Given data ::
◆ ◆ ◆ ◆ ◆

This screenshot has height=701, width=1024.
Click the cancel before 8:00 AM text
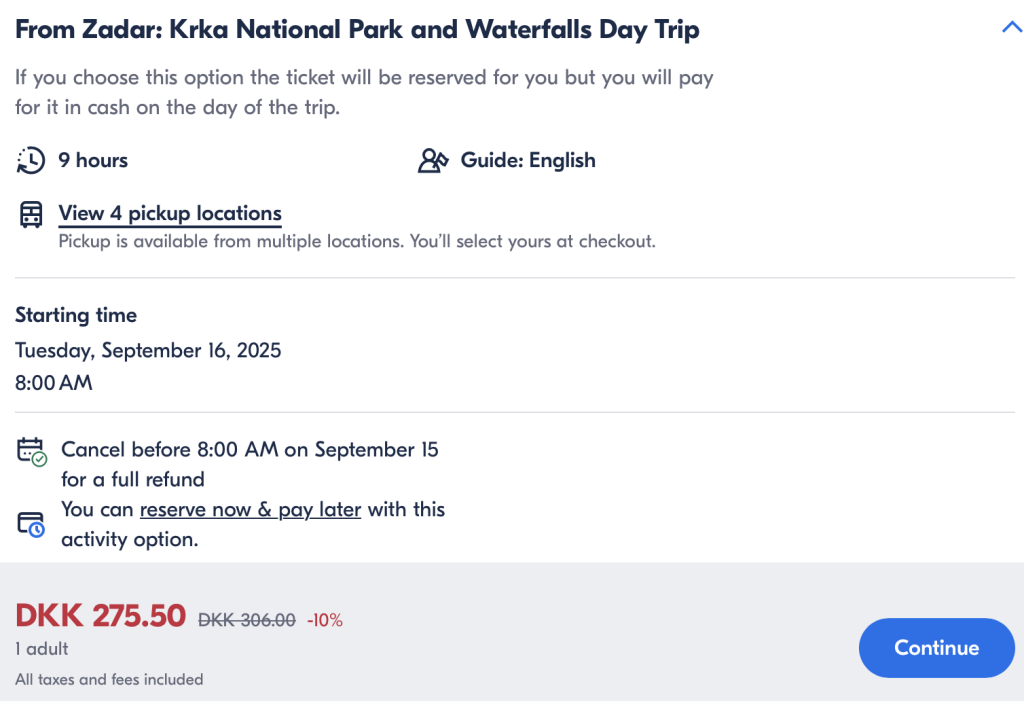249,465
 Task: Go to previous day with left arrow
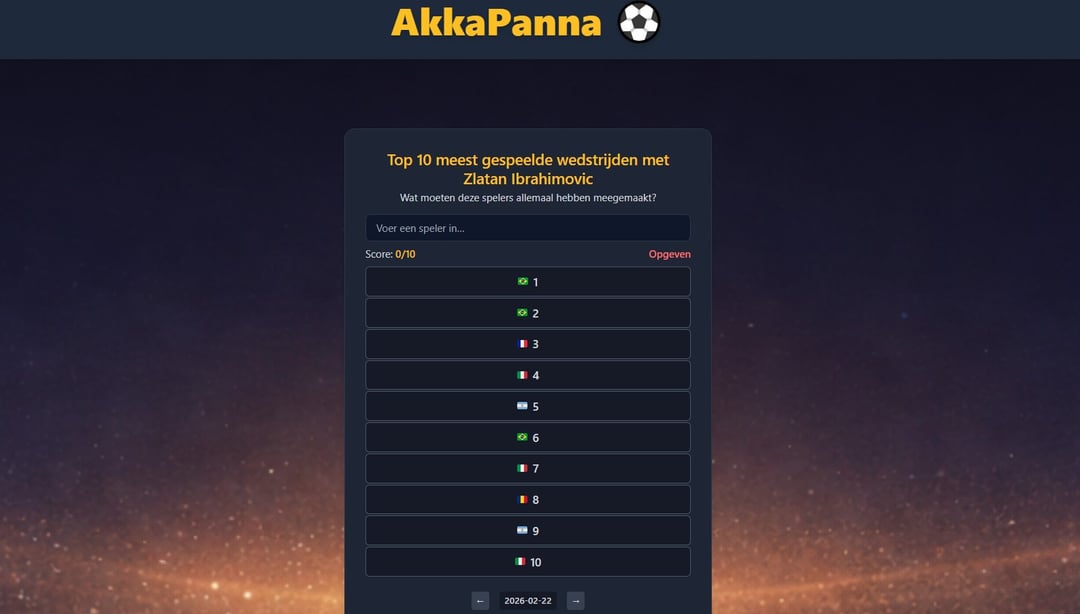tap(481, 601)
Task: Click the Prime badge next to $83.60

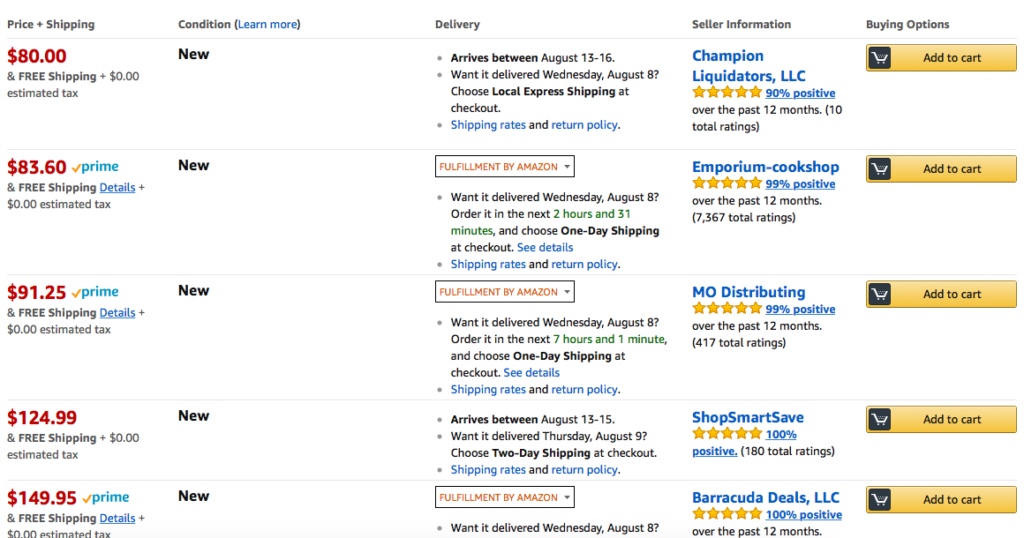Action: click(95, 167)
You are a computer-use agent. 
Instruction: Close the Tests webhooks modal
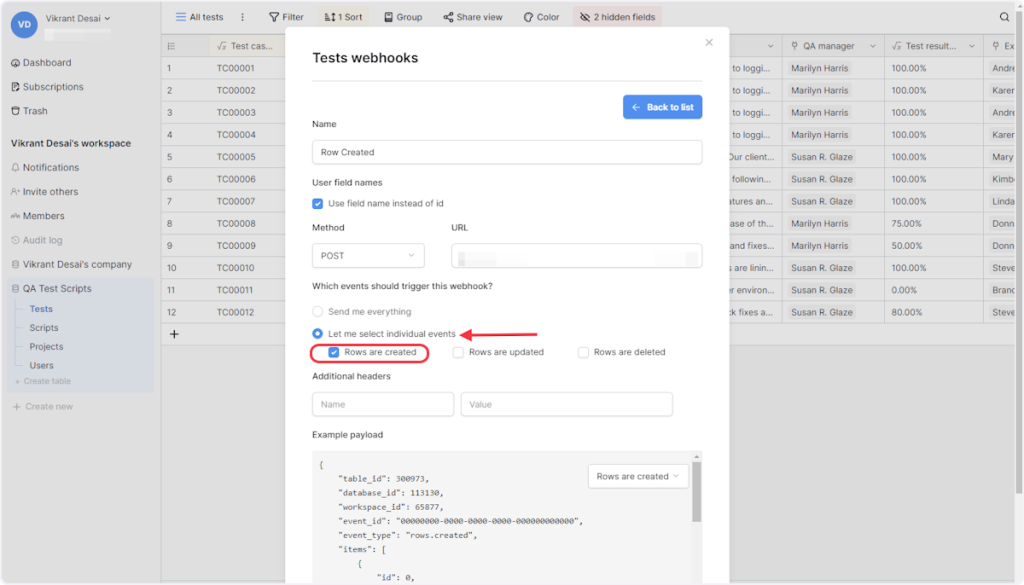709,42
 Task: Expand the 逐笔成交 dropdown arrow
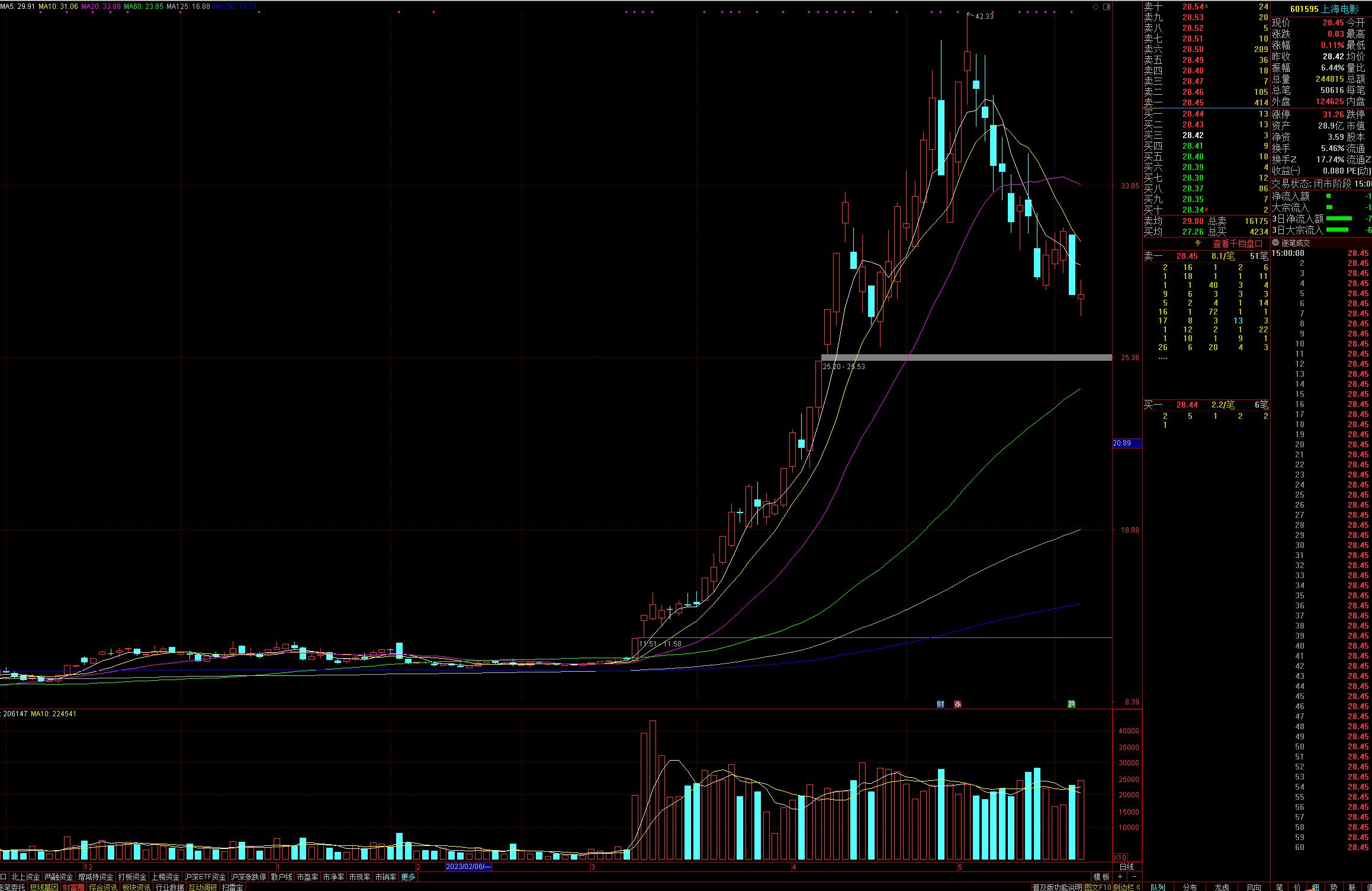click(1275, 243)
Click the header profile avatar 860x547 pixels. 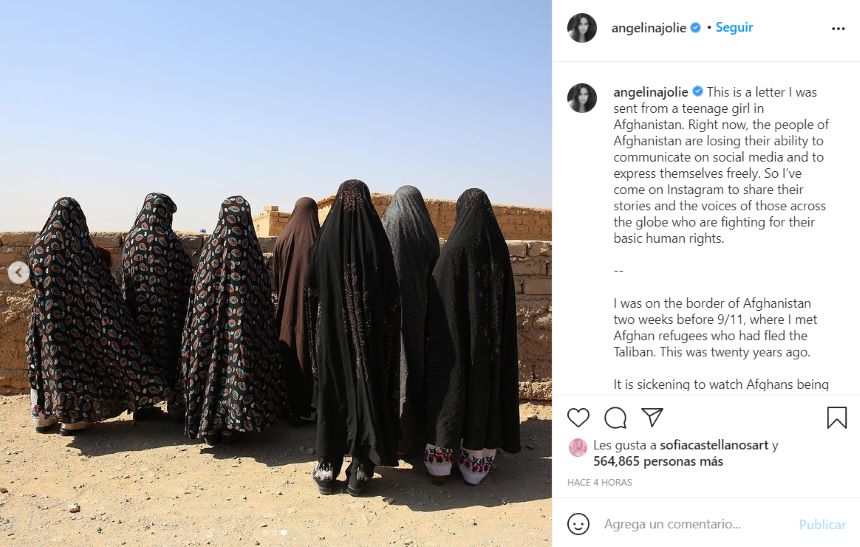pos(582,28)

◆ ◆ ◆ ◆ ◆

Stated goal ::
List every line of the data above that contains the word "Task".

Solution below ::
 Task: Go to previous day with left arrow
Task: Click the Prime badge next to $83.60
 Task: Expand the 逐笔成交 dropdown arrow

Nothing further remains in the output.